• Consigne:
Recopiez à l'identique le passage de l'extrait ci-dessous, consacré à l'indemnisation de l'assistance par tierce personne, qui commence par les mots « Ainsi, le Juge » et s'achève sur « le Conseil général. ».

• Extrait:
Ainsi, le Juge doit :
Contrairement à la Cour de cassation, les juridictions administratives déduisent de l’indemnisation du poste tierce personne toutes les prestations de compensation du handicap versées au titre de l’aide humaine par l’assurance maladie, la MDPH ou encore par le Conseil général.
L’arrêt est également cassé pour ne pas avoir déterminé, pour la période postérieure à son arrêt, le besoin d'assistance par tierce personne de la victime dans le cas où elle reviendrait à domicile et le mode de calcul de l'indemnisation qui, dans ce cas, lui serait allouée à ce titre
Là encore, la haute juridiction pose la méthode :
« 4. Si le juge, saisi de conclusions tendant, pour une période à venir, à l'indemnisation de frais futurs d'assistance à domicile par tierce personne, n'est pas en mesure de déterminer, lorsqu'il se prononce, si la victime sera effectivement logée à domicile, ou hébergée dans une institution spécialisée dans laquelle ces frais ne seront pas exposés, il lui appartient d'accorder une rente couvrant les frais d'assistance par tierce personne à domicile, en précisant le mode de calcul de cette rente, dont le montant doit dépendre du temps passé à domicile. »
Puis le Conseil d’Etat l’applique à l’espèce pour censurer les juges d’appel :
« 5. Il ressort des pièces du dossier soumis aux juges du fond que Mme C... était, à la date de l'arrêt attaqué, hébergée dans un établissement spécialisé, mais que, ainsi que le relève d'ailleurs l'arrêt, elle était susceptible de retourner ultérieurement dans son domicile familial. Il appartenait par suite à la cour administrative d'appel, conformément à la règle rappelée ci-dessus, de déterminer, pour la période postérieure à son arrêt, le besoin d'assistance par tierce personne de Mme C... dans le cas où elle reviendrait à domicile et le mode de calcul de l'indemnisation qui, dans ce cas, lui serait allouée à ce titre. En se bornant à juger que si Mme C... venait à ne plus être hébergée en établissement spécialisé il lui appartiendrait de faire connaître au groupe hospitalier du Havre ses besoins en assistance par tierce personne et que cet établissement devrait alors l'indemniser à hauteur de 25 % de la différence entre le montant de ces besoins et celui des aides éventuellement perçues et destinées à les couvrir, la cour a également méconnu son office. ».
Ainsi, il appartient au Juge de fixer, au moment même où il rend sa décision et non ultérieurement, le montant des besoins en tierce personne dans l’hypothèse où la victime hospitalisée retournerait à son domicile.

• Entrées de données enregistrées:
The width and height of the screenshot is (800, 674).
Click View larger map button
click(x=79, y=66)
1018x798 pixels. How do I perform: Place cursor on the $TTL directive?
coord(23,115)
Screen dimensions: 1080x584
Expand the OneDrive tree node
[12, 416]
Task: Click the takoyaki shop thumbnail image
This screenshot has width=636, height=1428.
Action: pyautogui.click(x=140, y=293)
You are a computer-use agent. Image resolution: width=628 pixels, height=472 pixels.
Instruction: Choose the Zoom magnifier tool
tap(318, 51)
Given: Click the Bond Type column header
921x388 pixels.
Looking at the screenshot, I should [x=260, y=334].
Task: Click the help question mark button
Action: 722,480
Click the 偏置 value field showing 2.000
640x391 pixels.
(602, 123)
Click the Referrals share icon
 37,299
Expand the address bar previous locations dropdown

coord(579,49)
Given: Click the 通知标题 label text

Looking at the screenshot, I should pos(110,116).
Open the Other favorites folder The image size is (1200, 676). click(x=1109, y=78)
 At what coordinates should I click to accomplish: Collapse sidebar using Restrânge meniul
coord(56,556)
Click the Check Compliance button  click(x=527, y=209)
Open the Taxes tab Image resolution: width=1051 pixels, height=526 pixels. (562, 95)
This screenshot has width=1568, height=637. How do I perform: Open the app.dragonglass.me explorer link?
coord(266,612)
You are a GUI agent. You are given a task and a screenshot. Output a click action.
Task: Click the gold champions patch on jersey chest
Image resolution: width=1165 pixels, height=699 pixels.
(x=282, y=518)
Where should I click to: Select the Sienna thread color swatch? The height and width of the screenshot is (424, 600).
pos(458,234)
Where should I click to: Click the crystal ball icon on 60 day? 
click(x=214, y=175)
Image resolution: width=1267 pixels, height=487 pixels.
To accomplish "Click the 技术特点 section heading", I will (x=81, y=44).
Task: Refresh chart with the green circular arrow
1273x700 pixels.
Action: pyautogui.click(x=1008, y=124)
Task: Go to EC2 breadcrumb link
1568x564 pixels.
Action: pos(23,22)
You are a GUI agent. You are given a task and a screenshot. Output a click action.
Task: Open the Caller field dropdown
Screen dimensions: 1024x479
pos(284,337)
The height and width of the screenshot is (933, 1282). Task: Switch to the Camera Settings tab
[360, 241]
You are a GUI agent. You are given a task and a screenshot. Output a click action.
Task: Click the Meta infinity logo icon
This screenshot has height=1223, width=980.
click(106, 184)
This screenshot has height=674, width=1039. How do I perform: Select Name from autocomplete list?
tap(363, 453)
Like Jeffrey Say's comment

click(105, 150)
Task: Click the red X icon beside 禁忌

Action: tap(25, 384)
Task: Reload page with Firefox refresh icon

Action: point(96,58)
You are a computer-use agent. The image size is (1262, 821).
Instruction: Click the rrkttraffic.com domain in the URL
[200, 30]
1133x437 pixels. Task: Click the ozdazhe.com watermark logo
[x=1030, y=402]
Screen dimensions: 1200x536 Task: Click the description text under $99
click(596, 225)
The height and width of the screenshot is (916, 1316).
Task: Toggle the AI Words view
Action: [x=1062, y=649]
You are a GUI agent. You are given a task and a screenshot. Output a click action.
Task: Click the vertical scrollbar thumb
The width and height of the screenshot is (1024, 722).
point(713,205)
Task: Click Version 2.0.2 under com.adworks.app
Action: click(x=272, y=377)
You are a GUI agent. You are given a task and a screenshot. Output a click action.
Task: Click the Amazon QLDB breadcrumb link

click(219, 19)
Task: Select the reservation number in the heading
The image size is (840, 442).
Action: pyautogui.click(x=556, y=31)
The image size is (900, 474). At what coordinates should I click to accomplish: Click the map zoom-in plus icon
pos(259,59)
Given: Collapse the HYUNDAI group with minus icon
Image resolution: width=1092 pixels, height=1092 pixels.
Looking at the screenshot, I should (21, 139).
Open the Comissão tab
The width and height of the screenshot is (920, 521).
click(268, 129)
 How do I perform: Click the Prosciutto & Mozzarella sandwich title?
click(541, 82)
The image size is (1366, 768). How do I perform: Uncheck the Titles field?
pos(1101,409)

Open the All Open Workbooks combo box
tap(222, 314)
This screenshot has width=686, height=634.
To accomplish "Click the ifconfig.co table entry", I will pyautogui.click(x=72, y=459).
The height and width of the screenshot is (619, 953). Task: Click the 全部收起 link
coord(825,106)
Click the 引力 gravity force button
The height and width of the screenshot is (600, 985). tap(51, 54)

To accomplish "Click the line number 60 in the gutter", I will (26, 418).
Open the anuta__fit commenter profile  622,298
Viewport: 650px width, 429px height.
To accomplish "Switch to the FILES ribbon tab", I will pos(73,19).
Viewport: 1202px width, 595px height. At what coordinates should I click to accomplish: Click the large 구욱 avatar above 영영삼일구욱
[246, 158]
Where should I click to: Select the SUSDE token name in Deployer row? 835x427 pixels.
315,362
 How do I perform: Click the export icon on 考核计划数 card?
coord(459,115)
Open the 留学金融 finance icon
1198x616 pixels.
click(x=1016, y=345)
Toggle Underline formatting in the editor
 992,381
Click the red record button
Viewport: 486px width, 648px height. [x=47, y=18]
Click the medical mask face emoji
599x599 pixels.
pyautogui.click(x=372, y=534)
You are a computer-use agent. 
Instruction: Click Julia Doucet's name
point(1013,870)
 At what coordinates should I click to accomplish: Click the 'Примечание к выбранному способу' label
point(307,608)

• Votre réponse:
Ainsi, le Juge doit :
Contrairement à la Cour de cassation, les juridictions administratives déduisent de l’indemnisation du poste tierce personne toutes les prestations de compensation du handicap versées au titre de l’aide humaine par l’assurance maladie, la MDPH ou encore par le Conseil général.